[START OF Source text]

My senior year of college, we had spring break the week of the St. Patrick’s Day parade.  We started out early (because when you’re 21 and in college, you can do that without a lot of repercussions, right?).  We headed to the first Irish bar we could find along the parade route and had a Guinness.  I had been legal for less than a year and still thought drinking in the morning was a delightful treat rather than a surefire way to a hangover by noon.
To be honest, the parade paled in comparison to the people watching, people meeting, and beers that followed.  Somehow by 6 p.m. we were still standing and had been bought dinner by a very nice group of firefighters, or were they police officers, I’m not sure…but whatever that’s not the point of my story.  It was a memorable St. Patrick’s Day, that’s what I do remember.  That and the beer.  This dessert brings back those memories, and the stout, but in a more manageable and maybe even more delicious way!

[END OF Source text]

- **What is asked**:
a) Condense the paragraph of the St. Patrick's Day passage beginning "To be honest, the parade paled" into a shorter version that keeps its main facts.
b) Format as a numbered list the section of the entries that opens with the line containing "Describe the element at coordinates (172, 100)" and closes with the line containing "coordinates (1042, 885).", leaving out any blank lines.
The entries have no connection to the St. Patrick's Day passage.

[START OF The records]

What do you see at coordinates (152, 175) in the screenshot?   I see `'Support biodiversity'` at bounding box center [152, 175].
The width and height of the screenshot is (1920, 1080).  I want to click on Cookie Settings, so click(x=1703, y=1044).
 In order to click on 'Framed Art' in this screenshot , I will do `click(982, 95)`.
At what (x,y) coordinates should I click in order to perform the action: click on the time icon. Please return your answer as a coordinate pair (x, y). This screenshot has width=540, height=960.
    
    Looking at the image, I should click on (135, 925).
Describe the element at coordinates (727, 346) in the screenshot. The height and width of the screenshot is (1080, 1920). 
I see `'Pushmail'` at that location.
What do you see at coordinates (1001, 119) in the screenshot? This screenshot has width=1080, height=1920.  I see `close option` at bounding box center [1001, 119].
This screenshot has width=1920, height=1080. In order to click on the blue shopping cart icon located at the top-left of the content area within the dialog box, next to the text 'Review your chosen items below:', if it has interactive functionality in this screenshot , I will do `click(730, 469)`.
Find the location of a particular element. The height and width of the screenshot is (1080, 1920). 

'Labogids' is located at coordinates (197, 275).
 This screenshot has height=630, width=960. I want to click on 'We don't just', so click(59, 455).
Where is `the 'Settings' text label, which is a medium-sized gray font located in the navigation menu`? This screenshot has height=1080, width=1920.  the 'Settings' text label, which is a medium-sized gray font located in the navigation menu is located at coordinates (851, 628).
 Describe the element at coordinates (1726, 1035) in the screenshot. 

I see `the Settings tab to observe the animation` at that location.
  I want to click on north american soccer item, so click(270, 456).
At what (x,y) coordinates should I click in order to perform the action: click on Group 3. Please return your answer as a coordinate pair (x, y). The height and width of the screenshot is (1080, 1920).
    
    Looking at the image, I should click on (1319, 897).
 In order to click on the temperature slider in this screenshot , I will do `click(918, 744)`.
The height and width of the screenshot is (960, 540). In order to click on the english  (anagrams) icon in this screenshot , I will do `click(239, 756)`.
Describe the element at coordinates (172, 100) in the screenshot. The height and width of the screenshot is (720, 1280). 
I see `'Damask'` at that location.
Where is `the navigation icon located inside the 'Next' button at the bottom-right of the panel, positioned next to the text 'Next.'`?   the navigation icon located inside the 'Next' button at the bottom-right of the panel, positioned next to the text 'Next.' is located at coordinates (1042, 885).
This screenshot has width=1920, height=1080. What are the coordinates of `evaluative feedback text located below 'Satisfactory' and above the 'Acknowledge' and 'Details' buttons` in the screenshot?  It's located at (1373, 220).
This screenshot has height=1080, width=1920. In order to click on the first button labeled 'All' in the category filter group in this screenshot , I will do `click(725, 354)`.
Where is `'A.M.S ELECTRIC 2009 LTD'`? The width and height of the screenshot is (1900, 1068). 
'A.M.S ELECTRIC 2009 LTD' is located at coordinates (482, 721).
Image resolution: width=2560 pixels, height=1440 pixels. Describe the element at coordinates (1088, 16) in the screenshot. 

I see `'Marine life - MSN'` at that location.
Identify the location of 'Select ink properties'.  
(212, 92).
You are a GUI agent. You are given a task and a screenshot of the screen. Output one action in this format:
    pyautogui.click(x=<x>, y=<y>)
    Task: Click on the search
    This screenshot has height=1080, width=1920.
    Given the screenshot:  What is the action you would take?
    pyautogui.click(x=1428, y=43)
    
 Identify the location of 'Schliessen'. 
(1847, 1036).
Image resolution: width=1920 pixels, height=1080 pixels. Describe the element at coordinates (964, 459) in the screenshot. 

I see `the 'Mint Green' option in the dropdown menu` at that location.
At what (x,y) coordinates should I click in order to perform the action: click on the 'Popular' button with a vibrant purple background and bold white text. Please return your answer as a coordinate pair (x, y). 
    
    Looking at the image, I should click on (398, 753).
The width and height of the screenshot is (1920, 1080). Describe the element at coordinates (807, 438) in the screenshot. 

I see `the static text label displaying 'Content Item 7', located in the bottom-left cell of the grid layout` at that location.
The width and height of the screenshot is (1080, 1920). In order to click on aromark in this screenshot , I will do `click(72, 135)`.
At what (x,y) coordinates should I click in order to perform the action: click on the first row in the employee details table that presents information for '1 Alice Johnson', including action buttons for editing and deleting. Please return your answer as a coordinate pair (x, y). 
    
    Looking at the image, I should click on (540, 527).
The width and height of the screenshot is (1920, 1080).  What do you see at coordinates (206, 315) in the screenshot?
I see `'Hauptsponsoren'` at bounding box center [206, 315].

[END OF The records]

- **Results of the exercise**:
a) The parade mattered less than the people watching, meeting people, and the beers that followed. By 6 p.m. the group was still standing and had been bought dinner by a friendly group of firefighters or possibly police officers. The day was memorable, as was the beer, and this dessert recalls those memories and the stout in a more manageable and perhaps more delicious form.

b)
1. Describe the element at coordinates (172, 100) in the screenshot. The height and width of the screenshot is (720, 1280). 
2. I see `'Damask'` at that location.
3. Where is `the navigation icon located inside the 'Next' button at the bottom-right of the panel, positioned next to the text 'Next.'`?   the navigation icon located inside the 'Next' button at the bottom-right of the panel, positioned next to the text 'Next.' is located at coordinates (1042, 885).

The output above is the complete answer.